EXERCISE REQUIREMENTS:
Reproduce the entries below exactly, but only from the line containing "Click the Herbert logo icon" to the line containing "Viewport: 1409px width, 840px height.", inclusive.

DATA PROVIDED:
# # # # # # #
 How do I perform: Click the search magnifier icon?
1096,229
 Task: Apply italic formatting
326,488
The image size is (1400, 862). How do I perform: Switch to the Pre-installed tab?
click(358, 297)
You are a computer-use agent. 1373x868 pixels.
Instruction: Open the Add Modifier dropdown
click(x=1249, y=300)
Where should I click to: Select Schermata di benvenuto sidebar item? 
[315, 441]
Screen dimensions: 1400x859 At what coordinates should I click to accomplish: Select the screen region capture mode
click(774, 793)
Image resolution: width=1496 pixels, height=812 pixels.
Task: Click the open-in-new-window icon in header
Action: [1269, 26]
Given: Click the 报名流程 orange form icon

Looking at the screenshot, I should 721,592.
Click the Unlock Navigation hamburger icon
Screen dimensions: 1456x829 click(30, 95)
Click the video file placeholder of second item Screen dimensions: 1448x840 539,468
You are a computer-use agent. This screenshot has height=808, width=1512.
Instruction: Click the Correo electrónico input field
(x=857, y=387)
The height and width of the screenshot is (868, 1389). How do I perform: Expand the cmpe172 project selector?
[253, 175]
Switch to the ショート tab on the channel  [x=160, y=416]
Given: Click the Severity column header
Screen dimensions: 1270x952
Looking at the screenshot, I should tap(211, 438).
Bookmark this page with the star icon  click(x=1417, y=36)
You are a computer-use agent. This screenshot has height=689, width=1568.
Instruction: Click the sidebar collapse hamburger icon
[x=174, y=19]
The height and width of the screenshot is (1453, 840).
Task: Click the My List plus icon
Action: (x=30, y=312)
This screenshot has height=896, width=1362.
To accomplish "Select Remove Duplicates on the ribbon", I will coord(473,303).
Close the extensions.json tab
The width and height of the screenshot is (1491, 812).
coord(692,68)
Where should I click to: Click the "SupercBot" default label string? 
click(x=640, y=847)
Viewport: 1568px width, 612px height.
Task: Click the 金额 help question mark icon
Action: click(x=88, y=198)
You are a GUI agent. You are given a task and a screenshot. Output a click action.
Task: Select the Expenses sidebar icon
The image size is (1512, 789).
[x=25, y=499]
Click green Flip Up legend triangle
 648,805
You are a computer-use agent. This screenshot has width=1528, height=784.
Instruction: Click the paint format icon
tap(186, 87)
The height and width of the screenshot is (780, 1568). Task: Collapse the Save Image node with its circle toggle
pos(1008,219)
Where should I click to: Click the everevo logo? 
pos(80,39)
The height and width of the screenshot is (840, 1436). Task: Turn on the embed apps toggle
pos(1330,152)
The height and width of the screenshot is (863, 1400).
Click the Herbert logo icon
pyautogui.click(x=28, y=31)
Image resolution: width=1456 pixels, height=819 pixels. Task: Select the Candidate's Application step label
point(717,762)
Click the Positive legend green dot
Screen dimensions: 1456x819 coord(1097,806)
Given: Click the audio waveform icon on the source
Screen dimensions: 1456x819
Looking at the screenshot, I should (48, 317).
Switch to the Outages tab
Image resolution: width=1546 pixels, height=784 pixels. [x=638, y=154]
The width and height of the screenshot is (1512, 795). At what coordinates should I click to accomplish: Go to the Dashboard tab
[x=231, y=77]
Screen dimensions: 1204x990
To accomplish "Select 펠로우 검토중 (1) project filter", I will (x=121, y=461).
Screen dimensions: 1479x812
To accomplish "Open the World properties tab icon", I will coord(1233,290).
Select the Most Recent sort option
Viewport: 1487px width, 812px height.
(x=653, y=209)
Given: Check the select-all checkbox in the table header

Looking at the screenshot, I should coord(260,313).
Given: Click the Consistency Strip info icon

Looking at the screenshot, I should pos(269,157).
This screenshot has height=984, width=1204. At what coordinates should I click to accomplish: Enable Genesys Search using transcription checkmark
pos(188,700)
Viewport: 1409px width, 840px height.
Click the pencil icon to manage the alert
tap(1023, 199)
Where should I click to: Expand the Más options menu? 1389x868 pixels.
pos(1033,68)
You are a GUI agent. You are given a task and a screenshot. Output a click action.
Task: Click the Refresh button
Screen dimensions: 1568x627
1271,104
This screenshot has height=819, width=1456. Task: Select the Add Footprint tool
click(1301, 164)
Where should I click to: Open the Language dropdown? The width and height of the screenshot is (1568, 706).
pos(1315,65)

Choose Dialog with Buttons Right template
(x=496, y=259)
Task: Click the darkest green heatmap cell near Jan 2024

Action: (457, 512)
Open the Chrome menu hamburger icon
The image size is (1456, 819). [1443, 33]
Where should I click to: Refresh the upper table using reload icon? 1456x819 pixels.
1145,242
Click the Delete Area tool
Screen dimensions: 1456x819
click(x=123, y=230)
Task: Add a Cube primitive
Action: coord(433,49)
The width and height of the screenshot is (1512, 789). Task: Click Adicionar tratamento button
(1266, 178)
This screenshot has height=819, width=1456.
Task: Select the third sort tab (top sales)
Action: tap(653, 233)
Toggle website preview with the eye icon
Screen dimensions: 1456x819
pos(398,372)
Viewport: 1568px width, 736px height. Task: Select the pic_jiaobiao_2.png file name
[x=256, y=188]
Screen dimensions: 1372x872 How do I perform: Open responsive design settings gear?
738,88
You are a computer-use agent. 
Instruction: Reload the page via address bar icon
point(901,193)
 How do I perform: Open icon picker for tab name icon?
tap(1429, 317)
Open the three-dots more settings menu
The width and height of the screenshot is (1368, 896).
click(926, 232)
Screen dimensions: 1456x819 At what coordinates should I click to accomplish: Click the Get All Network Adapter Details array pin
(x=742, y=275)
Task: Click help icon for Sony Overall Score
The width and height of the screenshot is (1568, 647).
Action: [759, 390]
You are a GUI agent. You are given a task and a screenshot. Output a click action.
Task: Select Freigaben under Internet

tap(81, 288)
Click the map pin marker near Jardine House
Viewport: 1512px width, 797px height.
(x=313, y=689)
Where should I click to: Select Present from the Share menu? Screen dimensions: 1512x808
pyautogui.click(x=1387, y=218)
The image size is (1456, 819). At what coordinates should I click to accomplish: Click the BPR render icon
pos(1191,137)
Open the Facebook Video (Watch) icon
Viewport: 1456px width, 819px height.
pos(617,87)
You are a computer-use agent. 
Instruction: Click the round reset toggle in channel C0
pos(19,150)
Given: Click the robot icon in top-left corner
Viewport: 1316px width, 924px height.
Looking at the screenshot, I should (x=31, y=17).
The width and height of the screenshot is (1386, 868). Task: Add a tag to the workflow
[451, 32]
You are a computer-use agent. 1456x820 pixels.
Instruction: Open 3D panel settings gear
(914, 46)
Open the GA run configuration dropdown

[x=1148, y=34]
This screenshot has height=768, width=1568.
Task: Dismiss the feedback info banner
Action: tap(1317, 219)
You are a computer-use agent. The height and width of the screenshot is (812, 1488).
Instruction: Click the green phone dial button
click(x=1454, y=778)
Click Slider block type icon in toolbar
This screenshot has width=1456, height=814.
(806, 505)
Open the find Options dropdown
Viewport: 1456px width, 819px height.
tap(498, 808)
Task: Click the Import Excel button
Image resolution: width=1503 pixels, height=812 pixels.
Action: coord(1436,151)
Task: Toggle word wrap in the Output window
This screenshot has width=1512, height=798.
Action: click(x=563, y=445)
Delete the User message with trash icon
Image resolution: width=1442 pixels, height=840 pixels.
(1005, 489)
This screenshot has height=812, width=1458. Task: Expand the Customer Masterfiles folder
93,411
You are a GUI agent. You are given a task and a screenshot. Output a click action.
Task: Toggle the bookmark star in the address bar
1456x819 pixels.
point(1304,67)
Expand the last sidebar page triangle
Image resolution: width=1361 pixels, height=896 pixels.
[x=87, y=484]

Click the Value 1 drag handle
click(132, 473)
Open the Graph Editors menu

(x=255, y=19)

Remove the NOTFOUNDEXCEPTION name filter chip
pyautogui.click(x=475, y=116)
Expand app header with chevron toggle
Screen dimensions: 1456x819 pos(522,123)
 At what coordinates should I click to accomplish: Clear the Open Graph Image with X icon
# # # # # # #
SOLUTION TO THIS PROBLEM:
Click the Herbert logo icon
pyautogui.click(x=28, y=31)
Image resolution: width=1456 pixels, height=819 pixels. Task: Select the Candidate's Application step label
point(717,762)
Click the Positive legend green dot
Screen dimensions: 1456x819 coord(1097,806)
Given: Click the audio waveform icon on the source
Screen dimensions: 1456x819
Looking at the screenshot, I should (48, 317).
Switch to the Outages tab
Image resolution: width=1546 pixels, height=784 pixels. [x=638, y=154]
The width and height of the screenshot is (1512, 795). At what coordinates should I click to accomplish: Go to the Dashboard tab
[x=231, y=77]
Screen dimensions: 1204x990
To accomplish "Select 펠로우 검토중 (1) project filter", I will (x=121, y=461).
Screen dimensions: 1479x812
To accomplish "Open the World properties tab icon", I will coord(1233,290).
Select the Most Recent sort option
Viewport: 1487px width, 812px height.
(x=653, y=209)
Given: Check the select-all checkbox in the table header

Looking at the screenshot, I should coord(260,313).
Given: Click the Consistency Strip info icon

Looking at the screenshot, I should pos(269,157).
This screenshot has height=984, width=1204. At what coordinates should I click to accomplish: Enable Genesys Search using transcription checkmark
pos(188,700)
Viewport: 1409px width, 840px height.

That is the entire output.